**Activity**
Below are some entries; reproduce them exactly and leave every picture out.

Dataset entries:
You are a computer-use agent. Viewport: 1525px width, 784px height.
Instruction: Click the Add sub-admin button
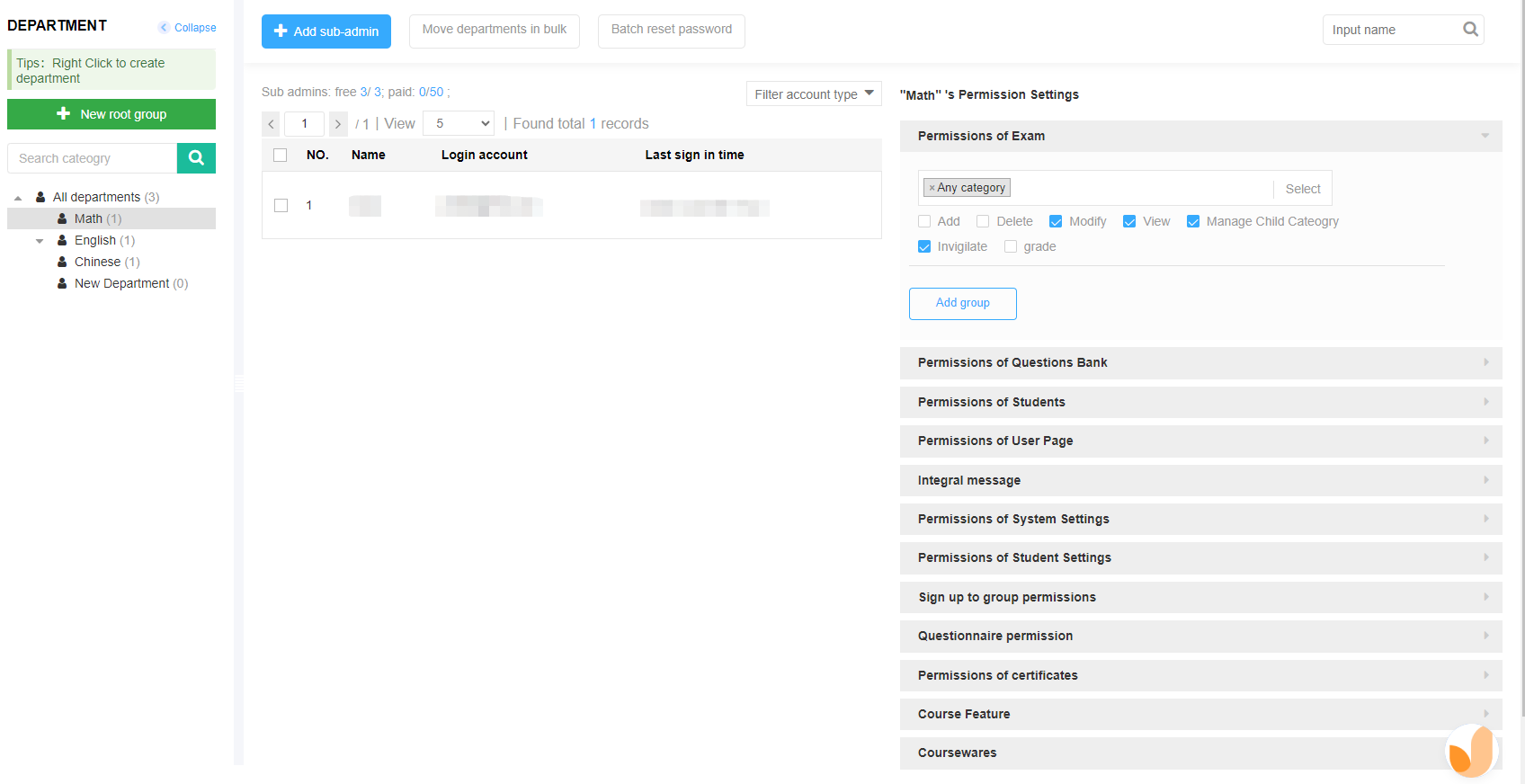tap(326, 31)
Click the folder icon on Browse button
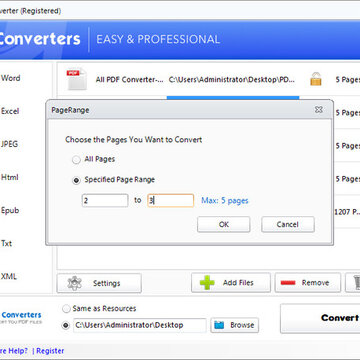The image size is (360, 360). tap(219, 325)
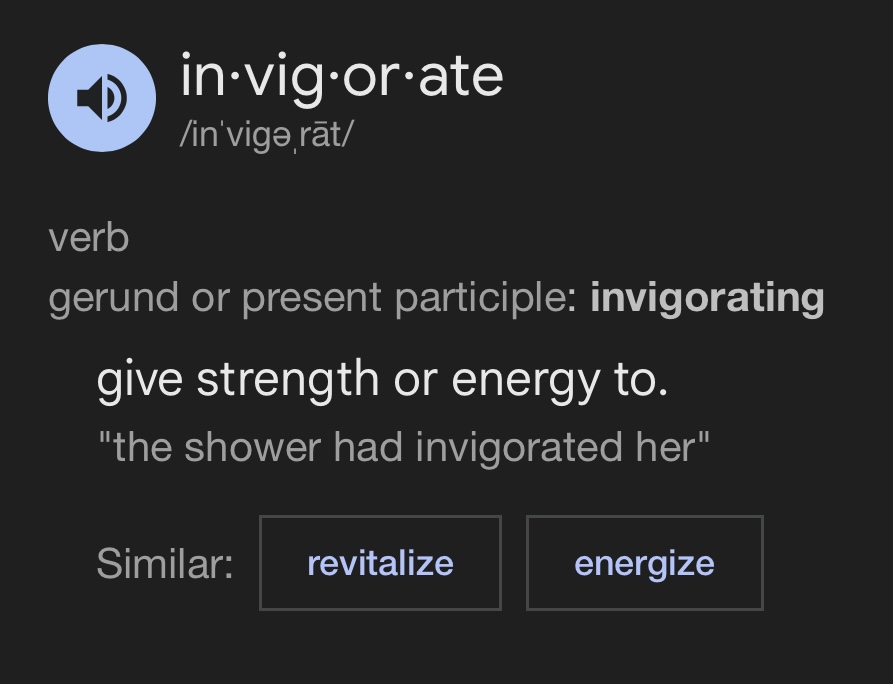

**Your solution**
You are a computer-use agent. Viewport: 1525px width, 784px height.
Instruction: Click the Add sub-admin button
tap(326, 31)
Click the folder icon on Browse button
The image size is (360, 360). tap(219, 325)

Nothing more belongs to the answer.